***** ARTICLE *****

Pierrot et Colombine - 1918
Tableau-laine sur toile, 33 x 26 cm
Musée cantonal des Beaux-Arts de Lausanne
© Photo : J.-C Ducret, musée cantonal des Beaux-Arts, Lausanne


Preuve de l’équivalence des techniques, lorsqu’en 1919 Alice bénéficie de sa première grande exposition à Bâle, elle expose soixante quatorze toiles, dont trente-sept tableaux-laine. Elle n’est pas comprise et la critique parle de « travaux féminins », de « broderie ».

 

La Procession – 1918
Tableau-laine sur toile, 60 x 72 cm
Musée d’Art et d’Histoire de Genève


Le plus réussi est sans conteste Les Rythmiciennes :

 

Les Rythmiciennes – 1918/1919
Laine, soie, papiers collés et encre sur toile, 82 x 66,5 cm
Musée cantonal des Beaux-Arts de Lausanne

« Les Rythmiciennes montre un spectacle de danse violemment éclairé au premier plan. En arrière-plan, deux danseuses aux jupes et coiffures courtes déploient un éventail de mouvements expressifs inspirés des chorégraphies du Genevois Émile Jaques-Dalcroze, le promoteur de la rythmique. L’essentiel de la surface est interprété en fils de couleurs sourdes et pastel. La laine mate est réservée aux costumes et aux décors, la soie brillante aux parties dénudées des jambes et des bras. Pour la danseuse principale, Bailly recourt aussi au collage avec les papiers doré et argenté du justaucorps ; son visage est précisé à l’encre noire, le tracé de ses yeux et de son nez imitant le point de surjet ! » (Extrait de la notice du musée).

***** DONNÉES SOURCES *****

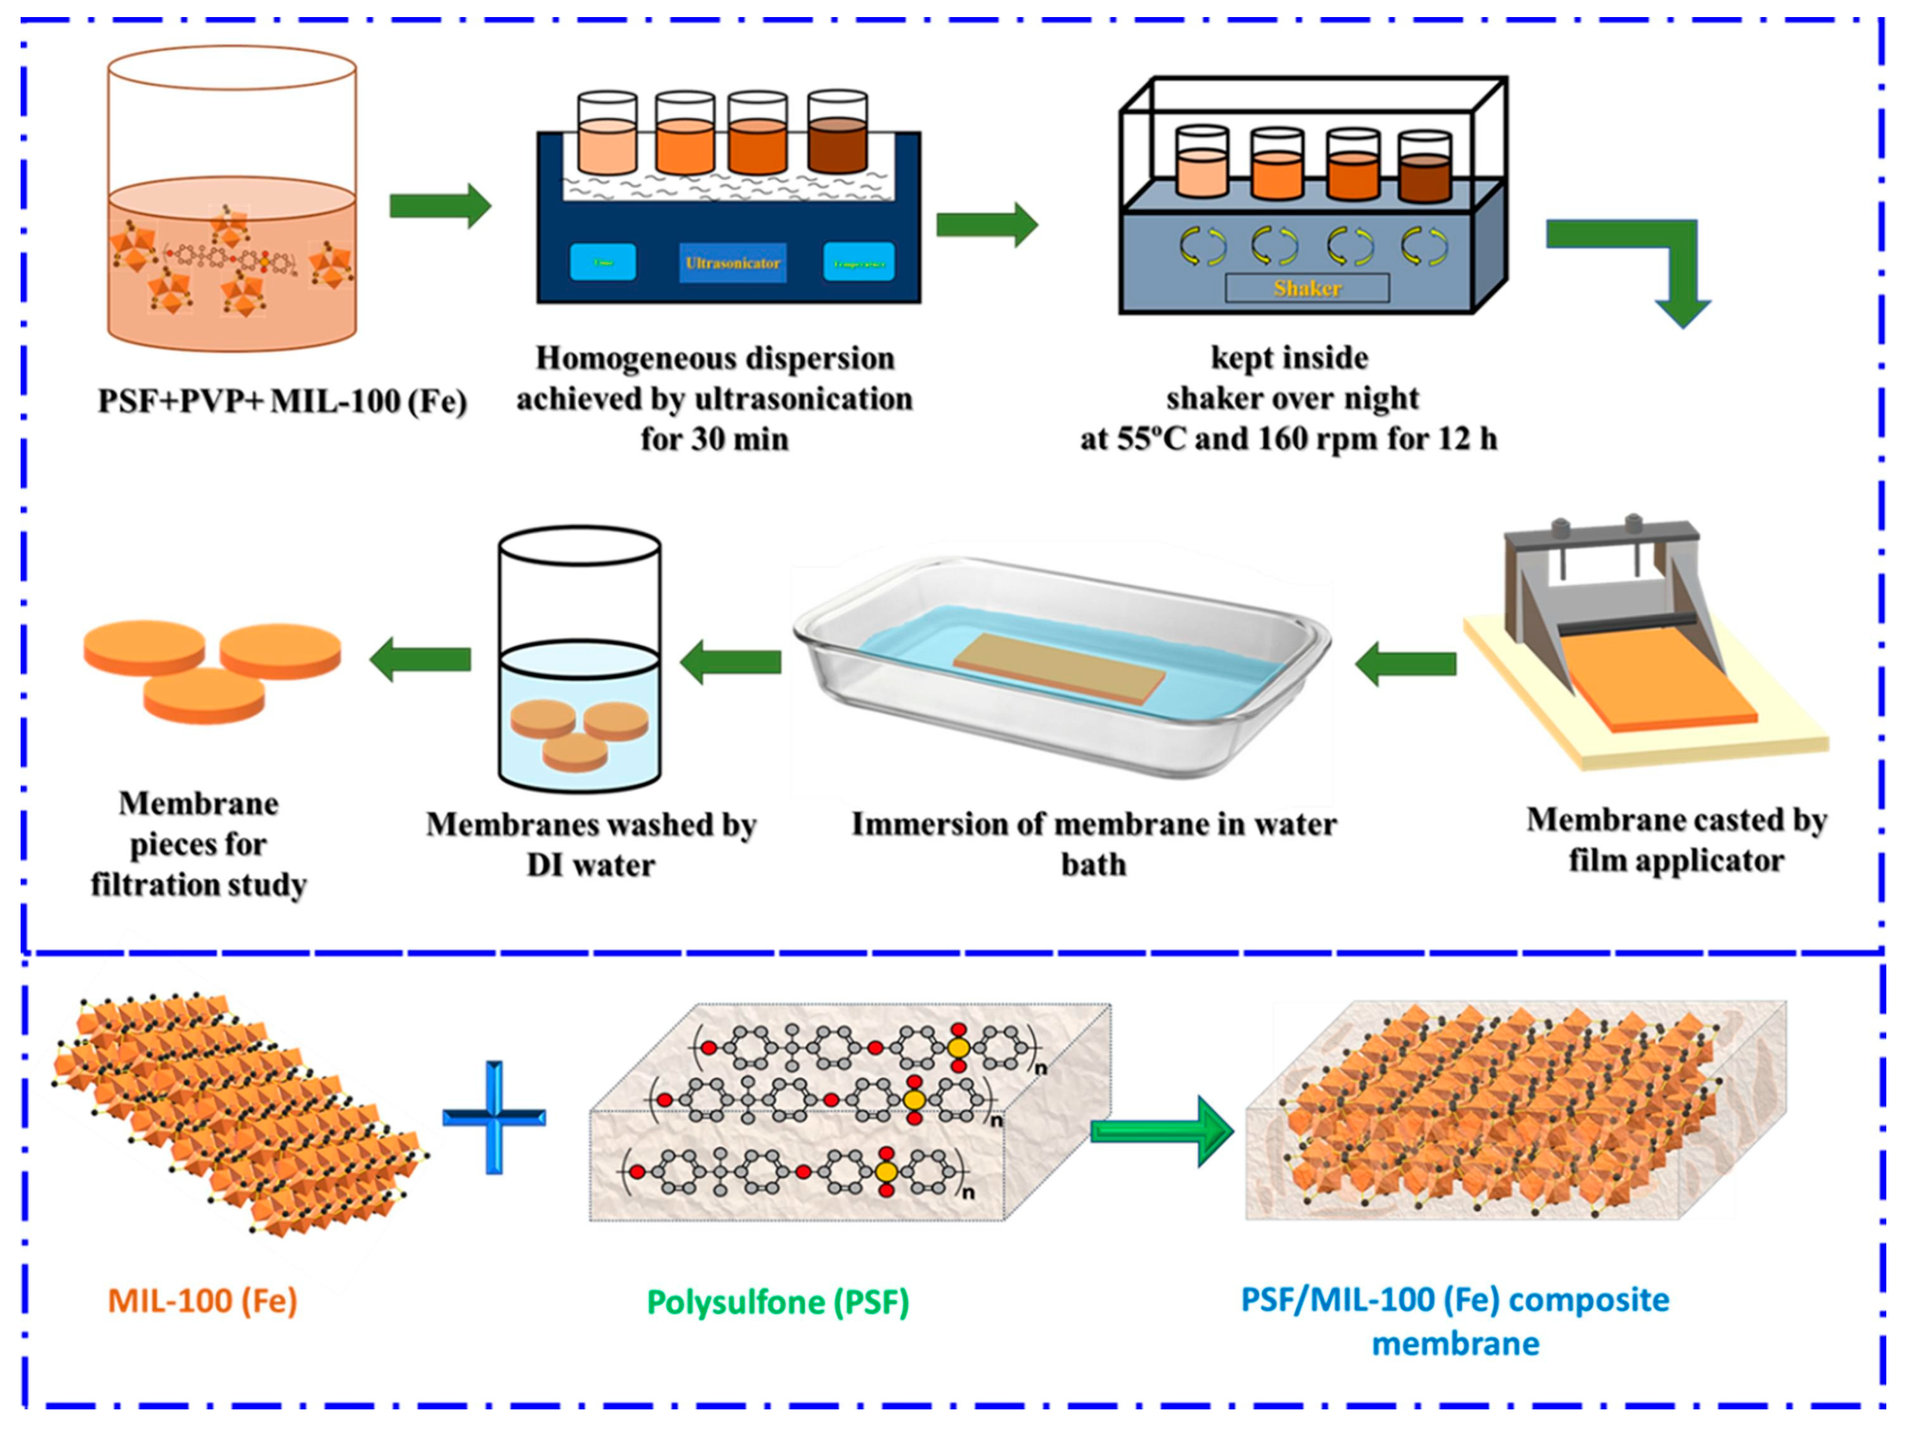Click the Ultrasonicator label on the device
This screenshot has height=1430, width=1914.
(x=732, y=263)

*****

TRAVAIL À FAIRE:
1 - Recopiez la partie de l'article qui s'ouvre sur les mots contenant « Les Rythmiciennes – 1918/1919 » et se ferme sur « notice du musée). », en substituant « satin » à « soie ».
2 - D'après l'article, combien de tableaux-laine figurent parmi les toiles exposées à Bâle en 1919 ?

CORRIGÉ:
1 -
Les Rythmiciennes – 1918/1919
Laine, satin, papiers collés et encre sur toile, 82 x 66,5 cm
Musée cantonal des Beaux-Arts de Lausanne

« Les Rythmiciennes montre un spectacle de danse violemment éclairé au premier plan. En arrière-plan, deux danseuses aux jupes et coiffures courtes déploient un éventail de mouvements expressifs inspirés des chorégraphies du Genevois Émile Jaques-Dalcroze, le promoteur de la rythmique. L’essentiel de la surface est interprété en fils de couleurs sourdes et pastel. La laine mate est réservée aux costumes et aux décors, la satin brillante aux parties dénudées des jambes et des bras. Pour la danseuse principale, Bailly recourt aussi au collage avec les papiers doré et argenté du justaucorps ; son visage est précisé à l’encre noire, le tracé de ses yeux et de son nez imitant le point de surjet ! » (Extrait de la notice du musée).

2 - Trente-sept.